• **Instructions to follow**: Put everything from the start of the data down through the line containing "click(420, 99)" into a JSON list of strings, one string per line, leaving out blank lines.

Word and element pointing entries

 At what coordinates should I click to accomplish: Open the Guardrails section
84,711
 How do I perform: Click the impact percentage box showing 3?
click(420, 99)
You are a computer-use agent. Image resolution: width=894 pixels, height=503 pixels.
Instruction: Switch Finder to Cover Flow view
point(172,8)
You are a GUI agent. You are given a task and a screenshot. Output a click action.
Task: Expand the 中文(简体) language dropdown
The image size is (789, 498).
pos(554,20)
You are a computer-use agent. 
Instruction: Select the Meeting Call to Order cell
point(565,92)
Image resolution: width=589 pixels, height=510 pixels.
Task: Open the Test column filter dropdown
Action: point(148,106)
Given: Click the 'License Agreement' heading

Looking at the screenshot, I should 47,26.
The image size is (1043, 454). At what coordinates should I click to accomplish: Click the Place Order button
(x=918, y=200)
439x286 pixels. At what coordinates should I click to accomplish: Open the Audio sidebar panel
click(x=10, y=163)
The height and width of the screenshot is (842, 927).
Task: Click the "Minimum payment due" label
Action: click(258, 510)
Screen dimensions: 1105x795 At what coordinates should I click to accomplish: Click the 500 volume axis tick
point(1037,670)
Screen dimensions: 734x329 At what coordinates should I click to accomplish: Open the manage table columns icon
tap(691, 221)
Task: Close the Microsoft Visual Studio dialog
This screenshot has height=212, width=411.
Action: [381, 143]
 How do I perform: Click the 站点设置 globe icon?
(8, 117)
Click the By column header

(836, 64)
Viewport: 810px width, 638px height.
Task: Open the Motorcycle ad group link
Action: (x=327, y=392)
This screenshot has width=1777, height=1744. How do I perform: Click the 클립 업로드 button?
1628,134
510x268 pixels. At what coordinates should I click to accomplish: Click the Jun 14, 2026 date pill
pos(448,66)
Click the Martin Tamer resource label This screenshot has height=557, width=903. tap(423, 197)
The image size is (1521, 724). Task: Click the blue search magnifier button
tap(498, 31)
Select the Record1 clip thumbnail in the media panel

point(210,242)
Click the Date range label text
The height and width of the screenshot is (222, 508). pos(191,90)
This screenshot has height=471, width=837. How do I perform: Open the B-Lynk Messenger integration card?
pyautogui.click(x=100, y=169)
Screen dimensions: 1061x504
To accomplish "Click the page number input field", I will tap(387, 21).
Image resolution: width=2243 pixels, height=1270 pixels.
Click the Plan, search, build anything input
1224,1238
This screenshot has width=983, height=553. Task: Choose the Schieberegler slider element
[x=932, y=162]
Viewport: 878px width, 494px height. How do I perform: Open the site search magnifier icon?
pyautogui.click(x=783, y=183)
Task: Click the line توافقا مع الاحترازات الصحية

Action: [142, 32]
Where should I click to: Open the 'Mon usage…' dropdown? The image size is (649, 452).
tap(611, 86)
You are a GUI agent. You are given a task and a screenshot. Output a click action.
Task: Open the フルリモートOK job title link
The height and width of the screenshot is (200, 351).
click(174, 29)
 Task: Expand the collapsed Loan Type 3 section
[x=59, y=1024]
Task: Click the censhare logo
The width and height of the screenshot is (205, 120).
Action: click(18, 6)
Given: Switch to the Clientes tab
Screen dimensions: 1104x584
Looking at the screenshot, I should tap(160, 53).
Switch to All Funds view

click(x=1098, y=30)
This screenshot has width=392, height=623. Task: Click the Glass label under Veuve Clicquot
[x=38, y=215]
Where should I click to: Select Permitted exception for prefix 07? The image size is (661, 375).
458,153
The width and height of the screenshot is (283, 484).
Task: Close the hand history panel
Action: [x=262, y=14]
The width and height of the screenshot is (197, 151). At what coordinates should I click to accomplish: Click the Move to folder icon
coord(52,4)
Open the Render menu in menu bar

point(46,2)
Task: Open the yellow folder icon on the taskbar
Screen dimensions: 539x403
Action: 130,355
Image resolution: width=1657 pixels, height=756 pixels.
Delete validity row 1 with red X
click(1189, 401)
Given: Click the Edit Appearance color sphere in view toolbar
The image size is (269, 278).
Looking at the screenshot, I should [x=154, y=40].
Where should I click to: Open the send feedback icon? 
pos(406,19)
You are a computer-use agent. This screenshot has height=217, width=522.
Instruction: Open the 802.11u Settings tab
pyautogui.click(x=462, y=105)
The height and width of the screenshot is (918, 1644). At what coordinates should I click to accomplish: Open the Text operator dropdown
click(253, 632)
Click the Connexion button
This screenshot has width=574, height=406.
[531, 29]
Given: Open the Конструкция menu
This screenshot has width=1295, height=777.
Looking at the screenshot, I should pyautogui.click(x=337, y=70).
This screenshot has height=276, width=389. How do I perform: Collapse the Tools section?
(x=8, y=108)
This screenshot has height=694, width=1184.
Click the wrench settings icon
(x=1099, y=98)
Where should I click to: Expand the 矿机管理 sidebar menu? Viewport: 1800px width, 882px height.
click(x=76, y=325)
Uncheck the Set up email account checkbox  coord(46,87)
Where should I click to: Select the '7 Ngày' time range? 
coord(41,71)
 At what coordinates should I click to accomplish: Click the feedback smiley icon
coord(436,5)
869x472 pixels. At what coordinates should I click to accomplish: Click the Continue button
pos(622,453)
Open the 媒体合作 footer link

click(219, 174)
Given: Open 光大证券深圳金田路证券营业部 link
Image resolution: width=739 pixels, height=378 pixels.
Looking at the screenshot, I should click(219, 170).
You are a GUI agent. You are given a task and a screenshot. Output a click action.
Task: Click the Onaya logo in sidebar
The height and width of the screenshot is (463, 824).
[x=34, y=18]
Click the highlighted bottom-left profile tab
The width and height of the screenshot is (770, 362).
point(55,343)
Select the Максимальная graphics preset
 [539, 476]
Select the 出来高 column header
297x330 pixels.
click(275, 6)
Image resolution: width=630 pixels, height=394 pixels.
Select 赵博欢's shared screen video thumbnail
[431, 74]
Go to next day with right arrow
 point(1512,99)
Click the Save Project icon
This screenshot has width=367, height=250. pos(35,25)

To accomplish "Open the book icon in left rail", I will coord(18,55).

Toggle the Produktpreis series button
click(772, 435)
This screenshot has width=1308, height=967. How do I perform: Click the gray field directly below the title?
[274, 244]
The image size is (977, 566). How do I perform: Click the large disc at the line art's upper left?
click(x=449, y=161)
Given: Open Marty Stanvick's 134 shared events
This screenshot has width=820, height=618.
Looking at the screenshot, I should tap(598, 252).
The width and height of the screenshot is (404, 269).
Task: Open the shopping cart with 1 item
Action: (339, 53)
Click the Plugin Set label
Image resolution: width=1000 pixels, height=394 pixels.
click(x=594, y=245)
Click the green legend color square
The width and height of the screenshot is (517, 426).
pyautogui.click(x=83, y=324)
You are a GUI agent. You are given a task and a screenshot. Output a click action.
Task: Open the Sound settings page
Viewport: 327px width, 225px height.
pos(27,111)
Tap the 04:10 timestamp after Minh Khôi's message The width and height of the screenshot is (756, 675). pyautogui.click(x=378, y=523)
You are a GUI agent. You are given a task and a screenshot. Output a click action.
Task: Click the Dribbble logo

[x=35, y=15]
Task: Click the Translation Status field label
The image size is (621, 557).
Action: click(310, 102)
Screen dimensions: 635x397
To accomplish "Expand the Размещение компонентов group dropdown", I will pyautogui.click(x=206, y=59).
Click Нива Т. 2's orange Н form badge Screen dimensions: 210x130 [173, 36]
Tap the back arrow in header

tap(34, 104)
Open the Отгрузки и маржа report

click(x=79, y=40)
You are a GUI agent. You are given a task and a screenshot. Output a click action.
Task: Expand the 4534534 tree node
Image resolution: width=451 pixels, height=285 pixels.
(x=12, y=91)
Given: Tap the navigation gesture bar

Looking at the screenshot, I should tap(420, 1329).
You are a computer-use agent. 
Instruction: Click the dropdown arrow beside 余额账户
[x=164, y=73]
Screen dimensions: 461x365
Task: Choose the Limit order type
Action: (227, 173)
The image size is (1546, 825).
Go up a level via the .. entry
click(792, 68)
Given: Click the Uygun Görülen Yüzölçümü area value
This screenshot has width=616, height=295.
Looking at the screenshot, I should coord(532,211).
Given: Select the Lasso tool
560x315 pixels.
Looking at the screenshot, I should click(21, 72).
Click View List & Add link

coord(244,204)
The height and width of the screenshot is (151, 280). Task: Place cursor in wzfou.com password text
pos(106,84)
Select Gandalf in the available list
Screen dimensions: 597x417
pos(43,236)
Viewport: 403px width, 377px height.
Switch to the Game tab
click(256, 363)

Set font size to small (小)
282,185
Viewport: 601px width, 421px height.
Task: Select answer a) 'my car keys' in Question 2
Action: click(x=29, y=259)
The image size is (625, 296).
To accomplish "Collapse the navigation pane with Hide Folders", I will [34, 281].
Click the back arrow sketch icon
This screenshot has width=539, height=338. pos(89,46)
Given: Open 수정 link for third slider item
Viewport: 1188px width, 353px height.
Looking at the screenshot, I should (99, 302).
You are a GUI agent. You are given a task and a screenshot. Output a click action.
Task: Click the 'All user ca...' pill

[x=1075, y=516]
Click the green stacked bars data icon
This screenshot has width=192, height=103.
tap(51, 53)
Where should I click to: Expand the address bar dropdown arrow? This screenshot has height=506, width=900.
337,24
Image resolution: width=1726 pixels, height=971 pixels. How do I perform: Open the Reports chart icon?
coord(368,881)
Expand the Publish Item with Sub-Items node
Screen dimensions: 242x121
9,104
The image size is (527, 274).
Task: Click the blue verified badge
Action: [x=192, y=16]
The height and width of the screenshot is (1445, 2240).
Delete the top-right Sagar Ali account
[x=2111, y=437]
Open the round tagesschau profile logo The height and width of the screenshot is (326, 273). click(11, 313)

• **Completed exercise**:
[
  " At what coordinates should I click to accomplish: Open the Guardrails section",
  "84,711",
  " How do I perform: Click the impact percentage box showing 3?",
  "click(420, 99)"
]